Я опять сел на сундук и замолчал. Порфирий посмотрел на меня искоса, улыбнулся хитро и сказал:

— Не расстраивайся, Гриша, на все время бывает. Брал же я вас с собой на семнадцатую да на Киян, еще куда-нибудь возьму.

Когда я уже собрался домой, Андрей тронул меня в коридоре за плечо и шепнул:

— Пойдем, штуку покажу.

Мы вышли с ним из дверей и направились налево к плетеному сарайчику.

На двери висел замок. Андрей отомкнул его без ключа и ввел меня в темный сарай.

В углу Андрей встал на какой-то ящик, засунул руку под стреху и вытащил из-под крыши короткую винтовку с обрезанным стволом и спиленным прикладом. Вся винтовка была не длиннее ножки от стула.

— Видишь, какая ловкая, — сказал Андрей и засунул обрез под штаны. Потом вытащил из-под штанов и сунул под рубаху — под самое плечо. Если бы не при мне он прятал, я бы никогда не догадался, что там у него винтовка.

— Вот бы и мне такой? — сказал я.

— Давно приготовлено, — ответил Андрей. — У Гаврика под черепицей. Там и для тебя и для Васьки есть. Мы в первую же ночь после вашего ареста из Васькиного сарая все винтовки унесли и по разным местам рассовали. Работы было? Теперь если одну найдут, так, по крайней мере, другие останутся.

— Дай-ка поглядеть, — попросил я. Я повертел обрез в руках. Посмотрел в дуло. — Обрез ничего. Только мушка маловата — как горошина.
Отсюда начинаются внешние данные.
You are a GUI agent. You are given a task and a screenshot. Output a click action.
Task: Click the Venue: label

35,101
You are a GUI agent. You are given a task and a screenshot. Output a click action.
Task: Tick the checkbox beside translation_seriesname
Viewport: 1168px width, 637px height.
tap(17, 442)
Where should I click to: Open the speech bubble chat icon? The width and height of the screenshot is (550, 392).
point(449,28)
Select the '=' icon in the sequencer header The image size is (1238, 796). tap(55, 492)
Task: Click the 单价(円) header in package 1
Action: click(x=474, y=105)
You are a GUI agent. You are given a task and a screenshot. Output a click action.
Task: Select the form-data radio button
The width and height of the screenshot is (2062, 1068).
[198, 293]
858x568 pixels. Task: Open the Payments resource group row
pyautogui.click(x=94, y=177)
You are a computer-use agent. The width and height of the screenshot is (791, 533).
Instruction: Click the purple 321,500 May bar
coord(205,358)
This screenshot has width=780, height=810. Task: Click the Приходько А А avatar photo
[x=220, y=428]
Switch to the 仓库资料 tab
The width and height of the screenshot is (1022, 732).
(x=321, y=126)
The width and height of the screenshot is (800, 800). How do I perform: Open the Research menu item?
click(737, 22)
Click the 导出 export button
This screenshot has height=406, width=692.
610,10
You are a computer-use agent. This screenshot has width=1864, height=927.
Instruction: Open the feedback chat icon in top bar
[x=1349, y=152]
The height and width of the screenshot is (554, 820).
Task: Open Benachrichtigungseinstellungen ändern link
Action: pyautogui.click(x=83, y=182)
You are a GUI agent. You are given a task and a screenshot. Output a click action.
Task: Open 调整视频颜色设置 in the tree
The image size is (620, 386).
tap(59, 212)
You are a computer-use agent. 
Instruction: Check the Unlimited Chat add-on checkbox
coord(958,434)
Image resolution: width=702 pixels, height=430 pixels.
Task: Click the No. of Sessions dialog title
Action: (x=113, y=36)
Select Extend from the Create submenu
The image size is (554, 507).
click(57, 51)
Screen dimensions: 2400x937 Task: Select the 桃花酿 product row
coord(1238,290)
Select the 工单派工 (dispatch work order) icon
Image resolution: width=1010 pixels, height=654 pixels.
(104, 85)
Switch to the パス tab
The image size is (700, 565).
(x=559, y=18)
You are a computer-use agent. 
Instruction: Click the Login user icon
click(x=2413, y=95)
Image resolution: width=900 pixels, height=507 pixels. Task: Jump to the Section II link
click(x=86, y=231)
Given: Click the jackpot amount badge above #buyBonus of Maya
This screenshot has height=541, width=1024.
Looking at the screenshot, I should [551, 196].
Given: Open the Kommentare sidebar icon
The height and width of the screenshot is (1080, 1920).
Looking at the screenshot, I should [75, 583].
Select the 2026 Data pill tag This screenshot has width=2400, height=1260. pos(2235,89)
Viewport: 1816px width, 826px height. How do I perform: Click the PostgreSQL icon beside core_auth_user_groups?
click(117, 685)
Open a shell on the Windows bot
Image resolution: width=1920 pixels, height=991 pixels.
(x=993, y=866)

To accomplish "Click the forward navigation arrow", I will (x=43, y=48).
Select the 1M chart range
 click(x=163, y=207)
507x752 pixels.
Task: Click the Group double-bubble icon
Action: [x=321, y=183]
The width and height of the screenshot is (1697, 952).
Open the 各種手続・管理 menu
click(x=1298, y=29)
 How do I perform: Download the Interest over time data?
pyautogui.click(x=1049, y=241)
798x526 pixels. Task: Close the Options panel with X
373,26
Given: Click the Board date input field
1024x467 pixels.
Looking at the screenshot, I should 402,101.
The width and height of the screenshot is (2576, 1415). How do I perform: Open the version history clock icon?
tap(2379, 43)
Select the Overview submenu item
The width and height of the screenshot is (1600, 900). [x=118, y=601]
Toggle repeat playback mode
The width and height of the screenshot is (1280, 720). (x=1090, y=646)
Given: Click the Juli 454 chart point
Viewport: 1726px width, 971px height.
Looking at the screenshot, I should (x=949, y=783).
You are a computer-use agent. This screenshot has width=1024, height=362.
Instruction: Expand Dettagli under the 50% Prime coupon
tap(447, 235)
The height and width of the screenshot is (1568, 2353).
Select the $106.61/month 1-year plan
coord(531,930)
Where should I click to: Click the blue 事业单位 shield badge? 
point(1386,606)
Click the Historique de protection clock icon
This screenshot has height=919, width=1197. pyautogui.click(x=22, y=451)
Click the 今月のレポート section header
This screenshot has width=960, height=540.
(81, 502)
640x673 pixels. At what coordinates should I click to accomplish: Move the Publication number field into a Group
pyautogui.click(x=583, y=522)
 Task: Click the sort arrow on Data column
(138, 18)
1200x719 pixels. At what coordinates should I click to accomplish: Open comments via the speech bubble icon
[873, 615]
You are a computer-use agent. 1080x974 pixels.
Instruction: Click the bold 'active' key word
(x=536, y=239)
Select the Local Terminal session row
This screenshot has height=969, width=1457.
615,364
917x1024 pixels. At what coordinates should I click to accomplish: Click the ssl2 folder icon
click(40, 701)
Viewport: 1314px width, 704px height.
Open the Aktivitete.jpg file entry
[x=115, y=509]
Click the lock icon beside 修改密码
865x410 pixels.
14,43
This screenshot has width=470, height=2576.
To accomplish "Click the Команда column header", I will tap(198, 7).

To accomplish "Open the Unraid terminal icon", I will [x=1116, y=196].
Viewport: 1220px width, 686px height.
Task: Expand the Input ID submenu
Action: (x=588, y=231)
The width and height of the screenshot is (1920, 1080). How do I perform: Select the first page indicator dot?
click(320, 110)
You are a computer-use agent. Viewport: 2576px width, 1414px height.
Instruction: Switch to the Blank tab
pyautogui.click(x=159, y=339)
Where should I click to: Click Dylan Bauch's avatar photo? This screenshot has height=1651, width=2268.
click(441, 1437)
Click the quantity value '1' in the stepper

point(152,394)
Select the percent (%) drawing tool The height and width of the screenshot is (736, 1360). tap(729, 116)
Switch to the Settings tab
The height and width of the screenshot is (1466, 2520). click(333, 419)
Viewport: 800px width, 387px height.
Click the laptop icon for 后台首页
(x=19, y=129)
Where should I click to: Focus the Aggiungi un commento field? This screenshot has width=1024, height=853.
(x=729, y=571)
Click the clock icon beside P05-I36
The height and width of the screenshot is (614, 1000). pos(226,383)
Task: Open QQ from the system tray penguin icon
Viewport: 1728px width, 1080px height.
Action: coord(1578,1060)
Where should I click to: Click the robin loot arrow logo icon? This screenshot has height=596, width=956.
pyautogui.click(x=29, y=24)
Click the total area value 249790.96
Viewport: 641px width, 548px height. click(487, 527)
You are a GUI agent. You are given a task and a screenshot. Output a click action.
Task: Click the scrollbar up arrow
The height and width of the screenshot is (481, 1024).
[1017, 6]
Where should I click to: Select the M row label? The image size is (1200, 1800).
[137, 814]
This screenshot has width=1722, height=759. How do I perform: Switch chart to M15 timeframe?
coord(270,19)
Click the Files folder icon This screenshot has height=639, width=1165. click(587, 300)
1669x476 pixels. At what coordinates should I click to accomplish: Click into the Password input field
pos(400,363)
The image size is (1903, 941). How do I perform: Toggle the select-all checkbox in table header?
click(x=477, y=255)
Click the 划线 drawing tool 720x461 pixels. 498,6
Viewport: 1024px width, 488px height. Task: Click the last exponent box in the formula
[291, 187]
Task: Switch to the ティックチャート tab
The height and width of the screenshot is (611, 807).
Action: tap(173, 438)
— А мороки-то сколько с этой горошиной было! — сказал Андрей. — Сперва пилили, потом обтачивали, потом паяли, а она все набок сползает. Два дня мучились, пока ко всем обрезам мушки припаяли. Теперь зато пристрелку можно устроить.

— Пристрелку? Вот это здорово! Только где же это мы пристреляем их?

— В балках. Оттуда ничего слышно не будет. А пойдем мы туда по двое, по трое, будто так, на прогулку вышли. Время теперь весеннее, никто ничего и не подумает на нас. А винтовочки у нас такие, что и в голенище носить можно.

Андрей перевернул свой обрез стволом вниз и сунул в сапог. Голенище так и оттопырилось с одной стороны.

— Нет, уж лучше под штанами носить, — сказал я, — а то ноги получаются разные.

— Ладно, — сказал Андрей и опять запрятал свой обрез под крышу.